Exercise prompt: Your answer must consist of the records exactly as given, with no pictures included.

Supplied data:
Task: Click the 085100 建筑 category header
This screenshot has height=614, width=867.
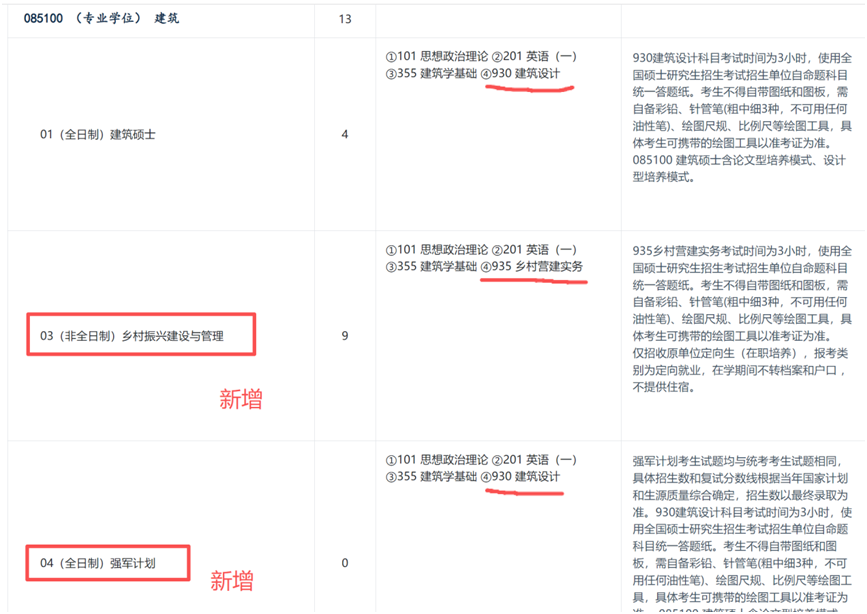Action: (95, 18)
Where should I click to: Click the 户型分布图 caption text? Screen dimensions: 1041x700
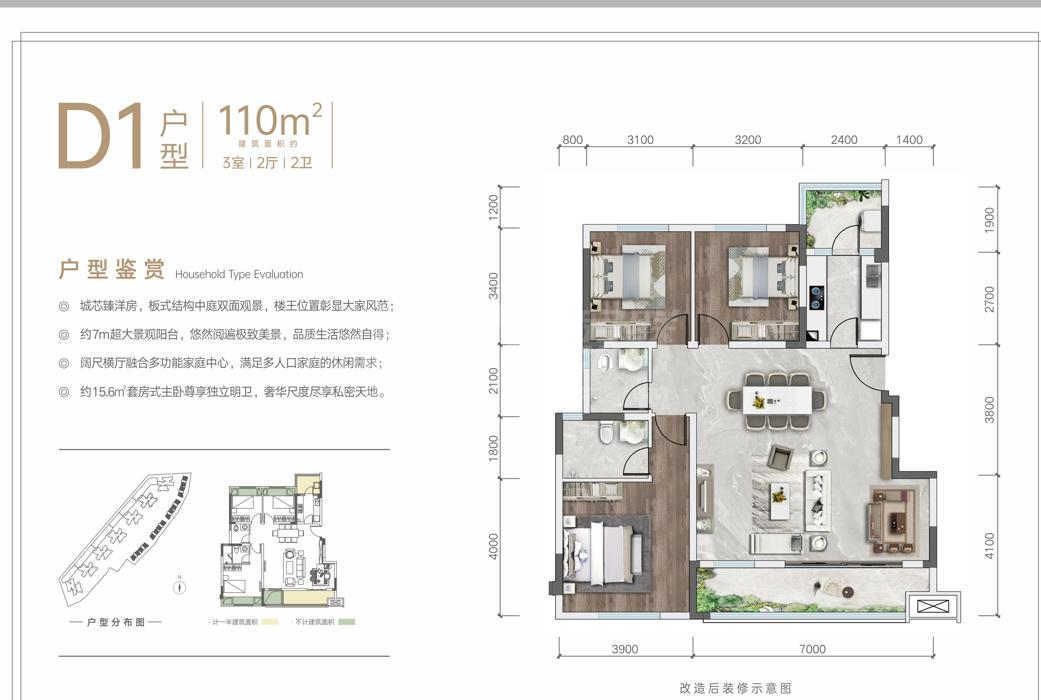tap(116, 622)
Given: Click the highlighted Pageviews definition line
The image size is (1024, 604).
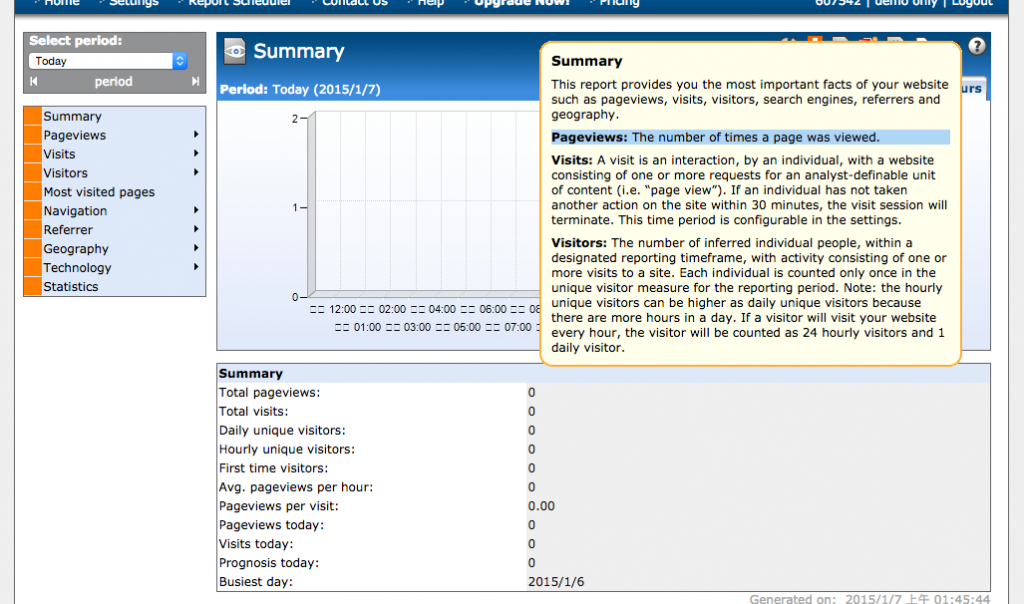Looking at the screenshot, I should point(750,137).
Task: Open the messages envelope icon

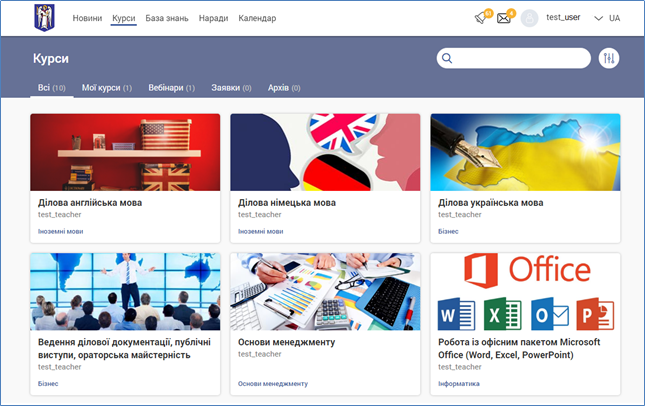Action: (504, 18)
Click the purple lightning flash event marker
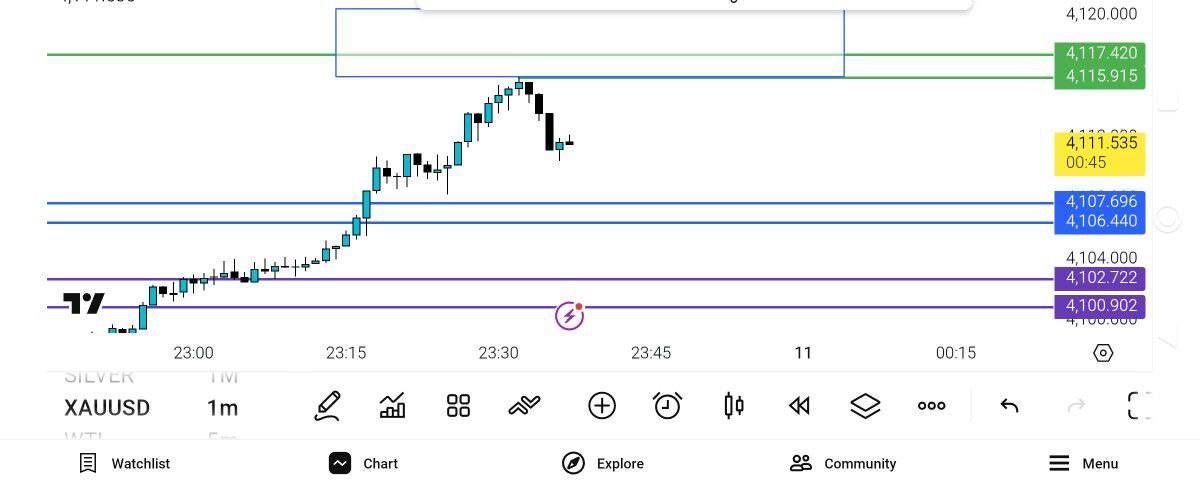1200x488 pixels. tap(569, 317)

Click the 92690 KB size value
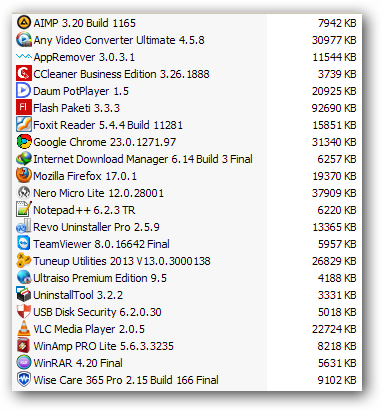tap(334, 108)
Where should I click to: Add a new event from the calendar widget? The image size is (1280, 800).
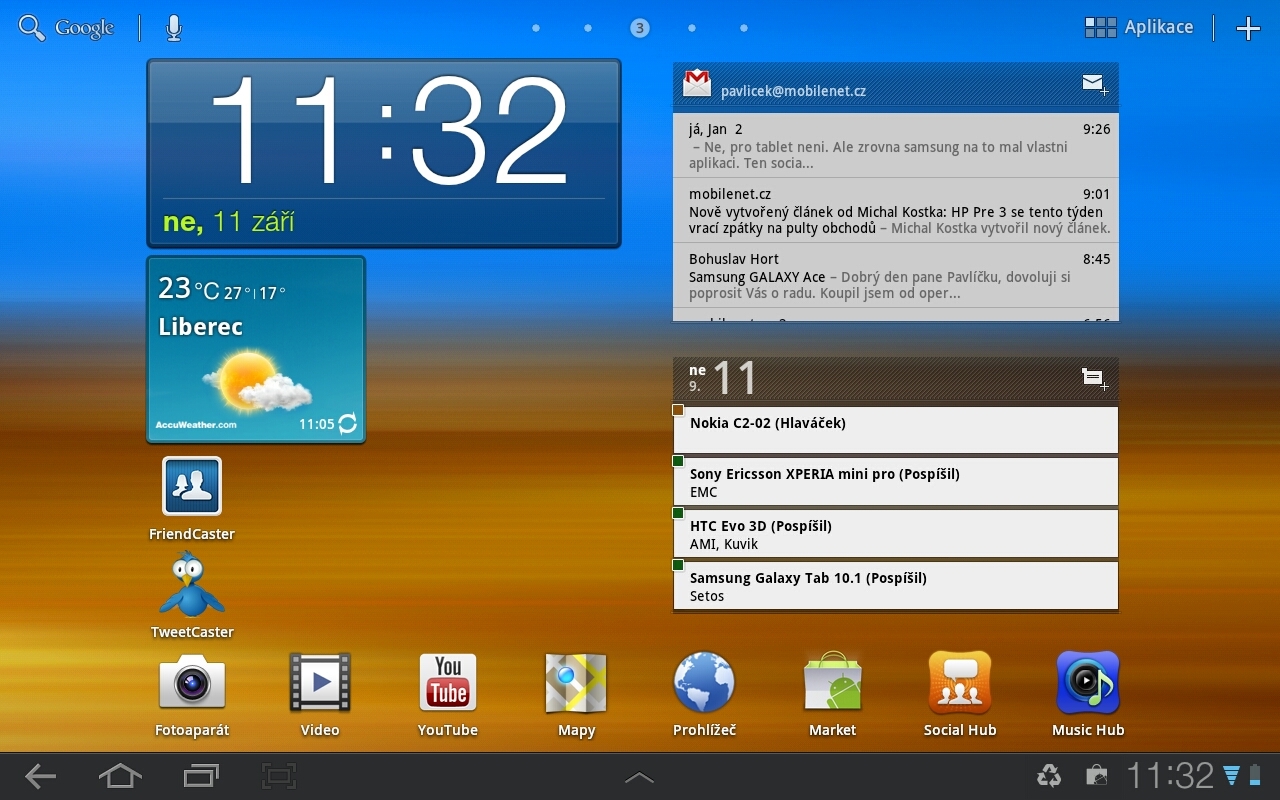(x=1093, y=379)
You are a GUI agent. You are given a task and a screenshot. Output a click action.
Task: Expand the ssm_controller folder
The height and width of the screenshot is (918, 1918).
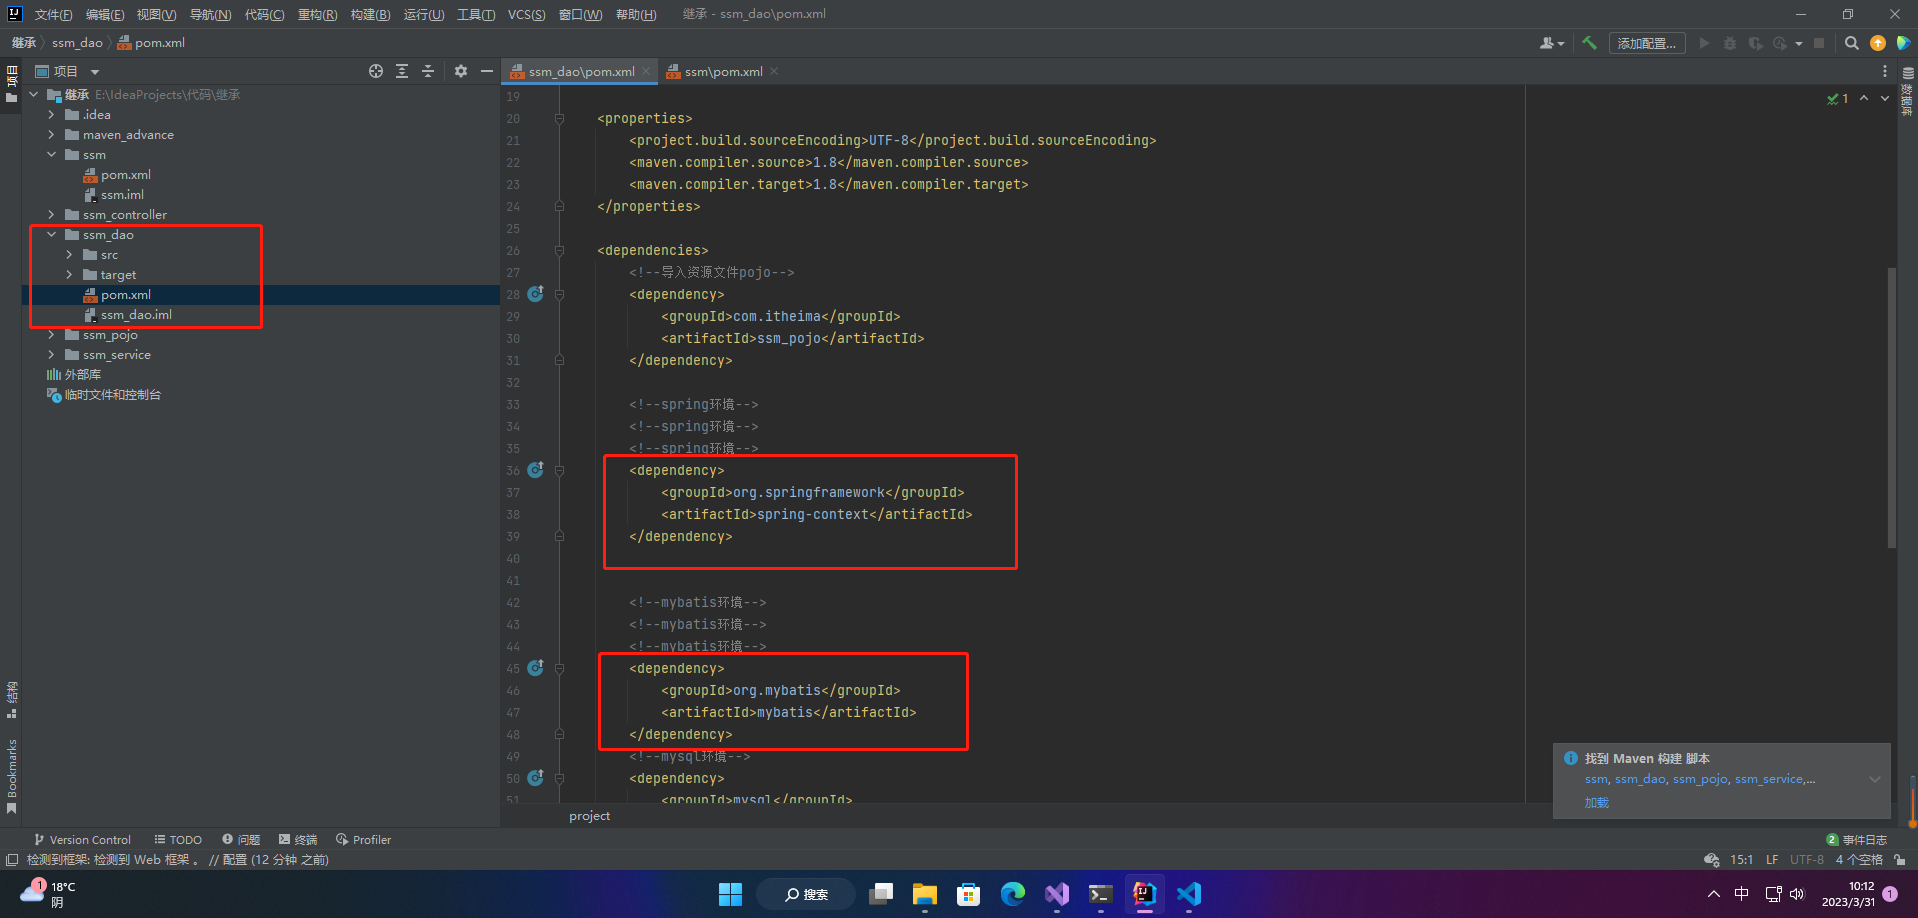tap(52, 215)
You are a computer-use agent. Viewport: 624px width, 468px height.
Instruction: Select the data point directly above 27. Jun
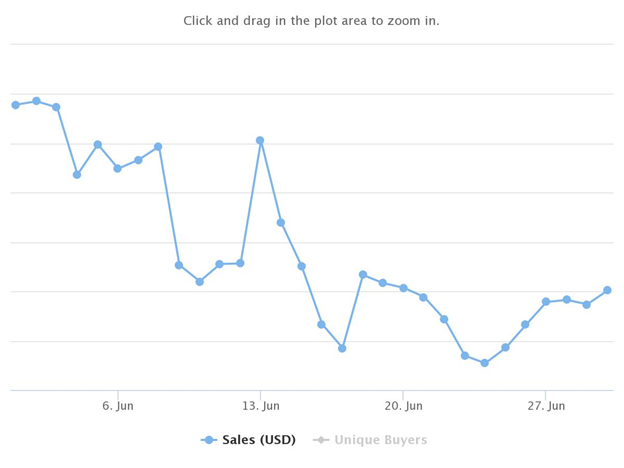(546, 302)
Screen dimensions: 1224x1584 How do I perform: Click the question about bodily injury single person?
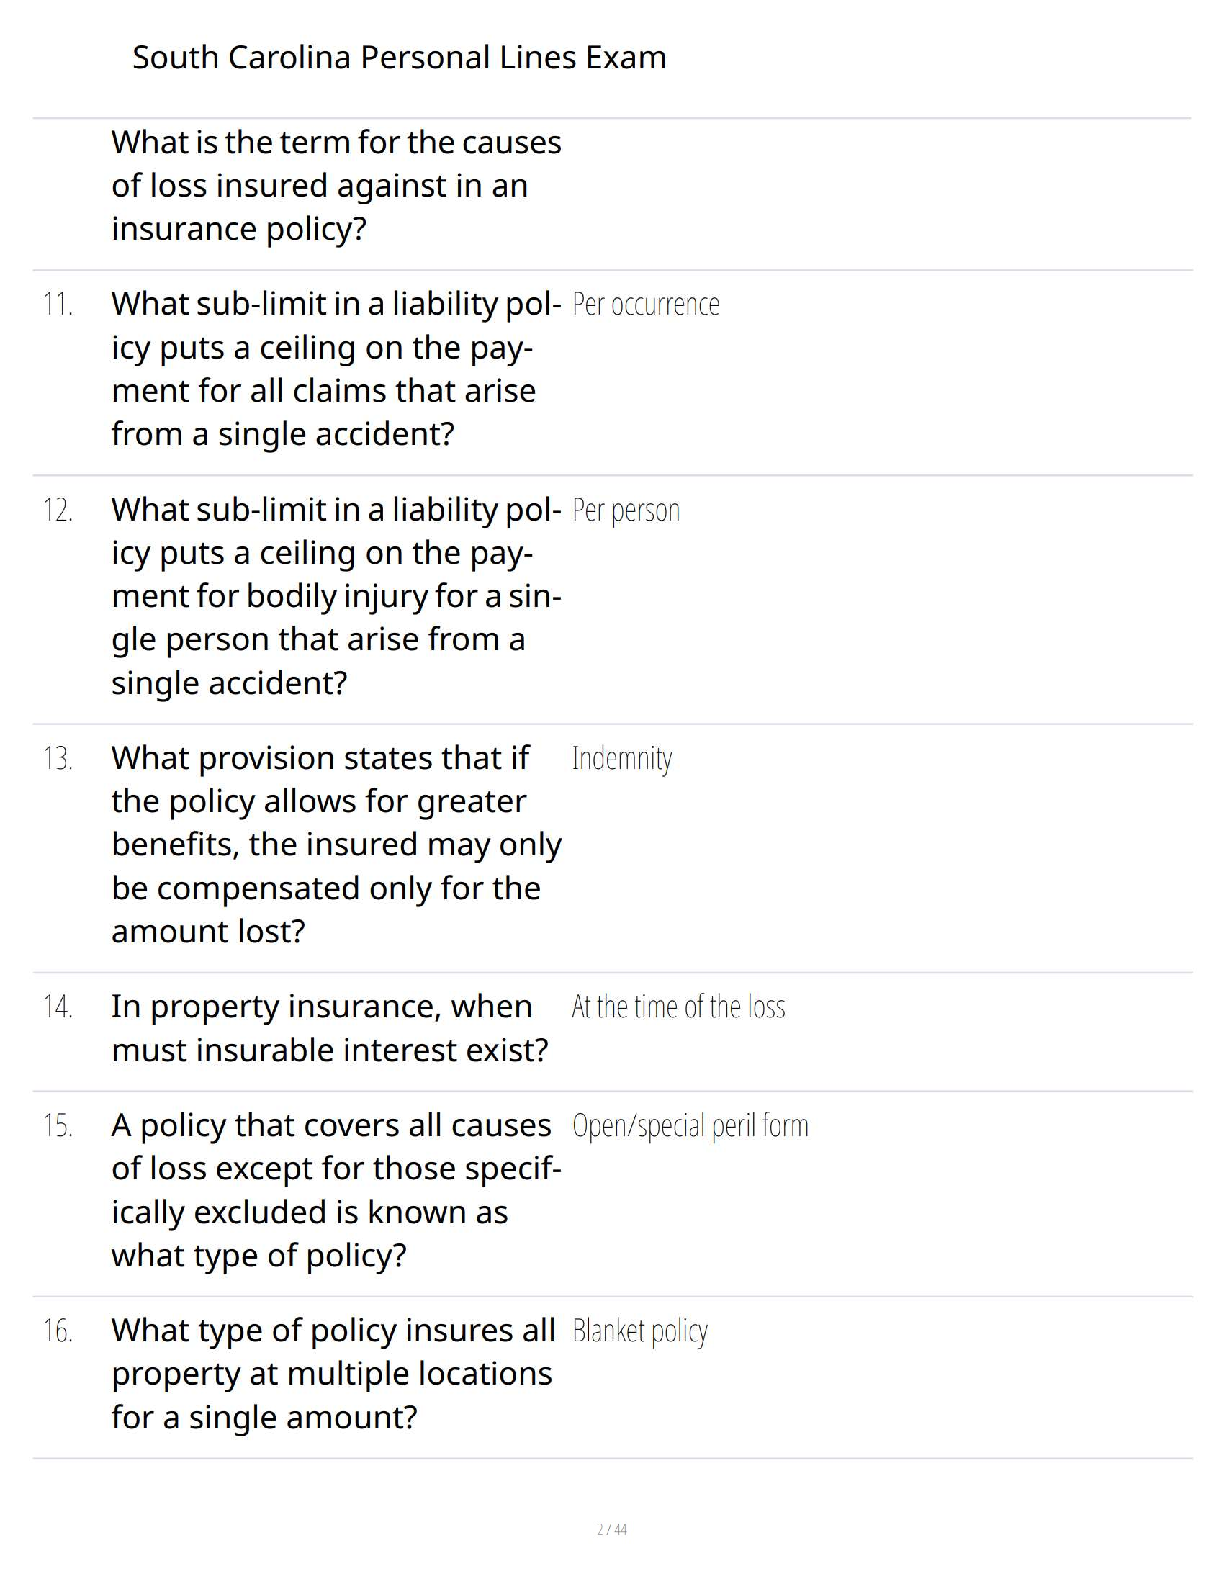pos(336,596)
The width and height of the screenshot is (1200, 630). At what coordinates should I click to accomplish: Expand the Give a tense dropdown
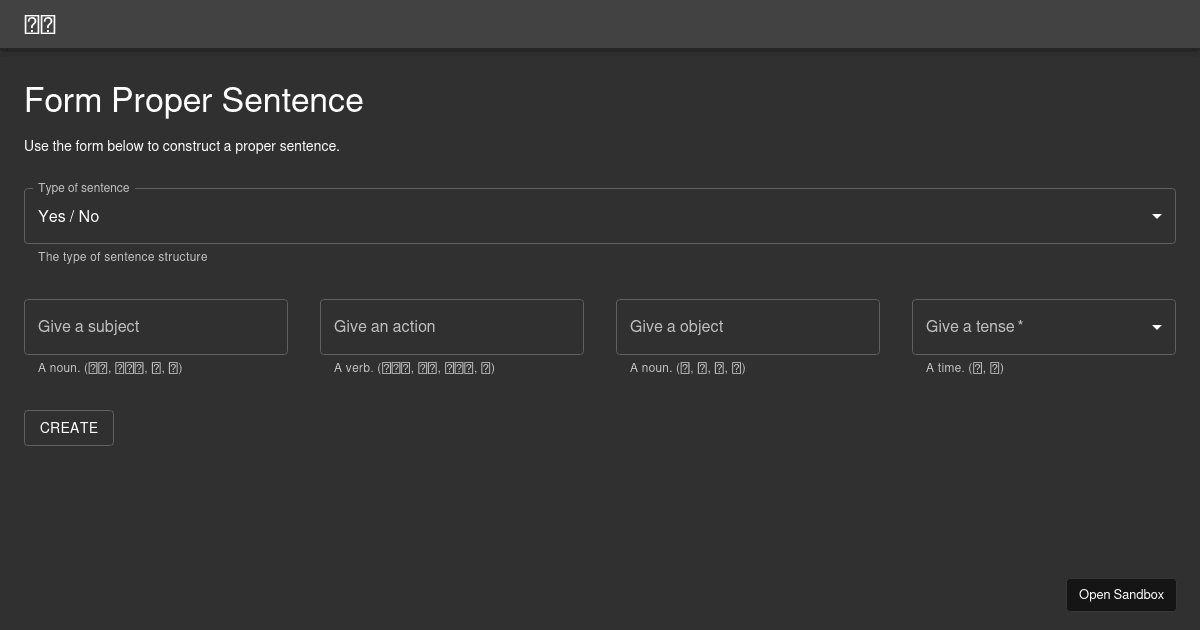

Output for this task:
Task: Click the 085100 建筑 category header
This screenshot has height=614, width=867.
Action: (95, 18)
Where should I click to: Click the 户型分布图 caption text? Screen dimensions: 1041x700
tap(116, 622)
Given: Click the highlighted Pageviews definition line
The image size is (1024, 604).
Looking at the screenshot, I should point(750,137).
Task: Open the messages envelope icon

Action: (504, 18)
Click the purple lightning flash event marker
1200x488 pixels. tap(569, 317)

Click the 92690 KB size value
tap(334, 108)
Where should I click to: Add a new event from the calendar widget? The image size is (1280, 800).
(x=1093, y=379)
You are a GUI agent. You are given a task and a screenshot. Output a click action.
Task: Expand the ssm_controller folder
The height and width of the screenshot is (918, 1918).
tap(52, 215)
You are a computer-use agent. Viewport: 624px width, 468px height.
Instruction: Select the data point directly above 27. Jun
(546, 302)
Screen dimensions: 1224x1584 How do I perform: Click the question about bodily injury single person?
pos(336,596)
The width and height of the screenshot is (1200, 630). At what coordinates should I click to accomplish: Expand the Give a tense dropdown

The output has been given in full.